What you will do ▸ What is needed is a word-for-word restatement of all the entries.

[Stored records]
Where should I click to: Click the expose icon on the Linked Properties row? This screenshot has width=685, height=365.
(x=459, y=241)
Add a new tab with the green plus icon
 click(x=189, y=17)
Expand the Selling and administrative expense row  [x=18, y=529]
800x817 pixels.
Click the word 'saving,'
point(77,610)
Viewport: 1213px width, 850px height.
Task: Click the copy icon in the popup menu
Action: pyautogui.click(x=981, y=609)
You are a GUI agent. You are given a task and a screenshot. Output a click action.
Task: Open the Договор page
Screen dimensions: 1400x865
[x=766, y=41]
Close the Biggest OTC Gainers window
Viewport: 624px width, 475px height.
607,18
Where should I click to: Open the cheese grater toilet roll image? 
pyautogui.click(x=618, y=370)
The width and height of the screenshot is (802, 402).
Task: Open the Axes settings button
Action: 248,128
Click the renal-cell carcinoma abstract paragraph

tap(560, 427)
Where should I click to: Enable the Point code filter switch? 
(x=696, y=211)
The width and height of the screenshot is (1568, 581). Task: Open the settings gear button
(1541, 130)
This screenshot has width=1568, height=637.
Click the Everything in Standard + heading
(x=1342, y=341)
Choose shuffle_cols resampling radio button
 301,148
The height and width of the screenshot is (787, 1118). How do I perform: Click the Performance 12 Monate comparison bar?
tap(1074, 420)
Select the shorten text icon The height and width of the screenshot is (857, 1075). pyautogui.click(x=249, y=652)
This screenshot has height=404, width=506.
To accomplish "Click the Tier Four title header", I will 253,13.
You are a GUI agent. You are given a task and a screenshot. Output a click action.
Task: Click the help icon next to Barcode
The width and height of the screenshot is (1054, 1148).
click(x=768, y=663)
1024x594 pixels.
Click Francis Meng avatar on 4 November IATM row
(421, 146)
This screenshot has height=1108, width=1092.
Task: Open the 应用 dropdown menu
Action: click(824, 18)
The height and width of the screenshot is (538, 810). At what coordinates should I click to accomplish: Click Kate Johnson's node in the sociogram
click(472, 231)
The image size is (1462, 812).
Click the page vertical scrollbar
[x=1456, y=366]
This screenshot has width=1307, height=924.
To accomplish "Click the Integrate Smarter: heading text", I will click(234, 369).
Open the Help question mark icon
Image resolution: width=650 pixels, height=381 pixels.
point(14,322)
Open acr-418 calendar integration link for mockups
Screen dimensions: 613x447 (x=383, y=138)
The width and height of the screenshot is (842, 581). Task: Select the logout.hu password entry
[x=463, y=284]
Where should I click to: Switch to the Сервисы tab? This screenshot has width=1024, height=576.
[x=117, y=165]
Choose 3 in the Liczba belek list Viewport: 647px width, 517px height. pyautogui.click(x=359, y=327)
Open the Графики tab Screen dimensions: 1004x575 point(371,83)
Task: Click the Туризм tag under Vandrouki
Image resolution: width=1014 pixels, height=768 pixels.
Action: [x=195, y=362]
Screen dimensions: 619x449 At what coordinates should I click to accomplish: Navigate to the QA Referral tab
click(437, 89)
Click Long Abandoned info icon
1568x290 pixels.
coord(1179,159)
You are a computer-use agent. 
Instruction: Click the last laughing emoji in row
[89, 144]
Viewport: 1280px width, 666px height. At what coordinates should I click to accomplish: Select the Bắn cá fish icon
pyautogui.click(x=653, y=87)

Response for this exercise ▸
Where should I click to: Click the expose icon on the Linked Properties row? This screenshot has width=685, height=365.
(x=459, y=241)
Add a new tab with the green plus icon
 click(x=189, y=17)
Expand the Selling and administrative expense row  [x=18, y=529]
800x817 pixels.
Click the word 'saving,'
point(77,610)
Viewport: 1213px width, 850px height.
Task: Click the copy icon in the popup menu
Action: pyautogui.click(x=981, y=609)
You are a GUI agent. You are given a task and a screenshot. Output a click action.
Task: Open the Договор page
Screen dimensions: 1400x865
[x=766, y=41]
Close the Biggest OTC Gainers window
Viewport: 624px width, 475px height.
607,18
Where should I click to: Open the cheese grater toilet roll image? 
pyautogui.click(x=618, y=370)
The width and height of the screenshot is (802, 402).
Task: Open the Axes settings button
Action: 248,128
Click the renal-cell carcinoma abstract paragraph

tap(560, 427)
Where should I click to: Enable the Point code filter switch? 
(x=696, y=211)
The width and height of the screenshot is (1568, 581). Task: Open the settings gear button
(1541, 130)
This screenshot has width=1568, height=637.
Click the Everything in Standard + heading
(x=1342, y=341)
Choose shuffle_cols resampling radio button
 301,148
The height and width of the screenshot is (787, 1118). How do I perform: Click the Performance 12 Monate comparison bar?
tap(1074, 420)
Select the shorten text icon The height and width of the screenshot is (857, 1075). pyautogui.click(x=249, y=652)
This screenshot has height=404, width=506.
To accomplish "Click the Tier Four title header", I will 253,13.
You are a GUI agent. You are given a task and a screenshot. Output a click action.
Task: Click the help icon next to Barcode
The width and height of the screenshot is (1054, 1148).
click(x=768, y=663)
1024x594 pixels.
Click Francis Meng avatar on 4 November IATM row
(421, 146)
This screenshot has height=1108, width=1092.
Task: Open the 应用 dropdown menu
Action: click(824, 18)
The height and width of the screenshot is (538, 810). At what coordinates should I click to accomplish: Click Kate Johnson's node in the sociogram
click(472, 231)
The image size is (1462, 812).
Click the page vertical scrollbar
[x=1456, y=366]
This screenshot has width=1307, height=924.
To accomplish "Click the Integrate Smarter: heading text", I will click(234, 369).
Open the Help question mark icon
Image resolution: width=650 pixels, height=381 pixels.
point(14,322)
Open acr-418 calendar integration link for mockups
Screen dimensions: 613x447 (x=383, y=138)
The width and height of the screenshot is (842, 581). Task: Select the logout.hu password entry
[x=463, y=284]
Where should I click to: Switch to the Сервисы tab? This screenshot has width=1024, height=576.
[x=117, y=165]
Choose 3 in the Liczba belek list Viewport: 647px width, 517px height. pyautogui.click(x=359, y=327)
Open the Графики tab Screen dimensions: 1004x575 point(371,83)
Task: Click the Туризм tag under Vandrouki
Image resolution: width=1014 pixels, height=768 pixels.
Action: [x=195, y=362]
Screen dimensions: 619x449 At what coordinates should I click to accomplish: Navigate to the QA Referral tab
click(437, 89)
Click Long Abandoned info icon
1568x290 pixels.
coord(1179,159)
You are a computer-use agent. 
Instruction: Click the last laughing emoji in row
[89, 144]
Viewport: 1280px width, 666px height. At what coordinates should I click to accomplish: Select the Bắn cá fish icon
pyautogui.click(x=653, y=87)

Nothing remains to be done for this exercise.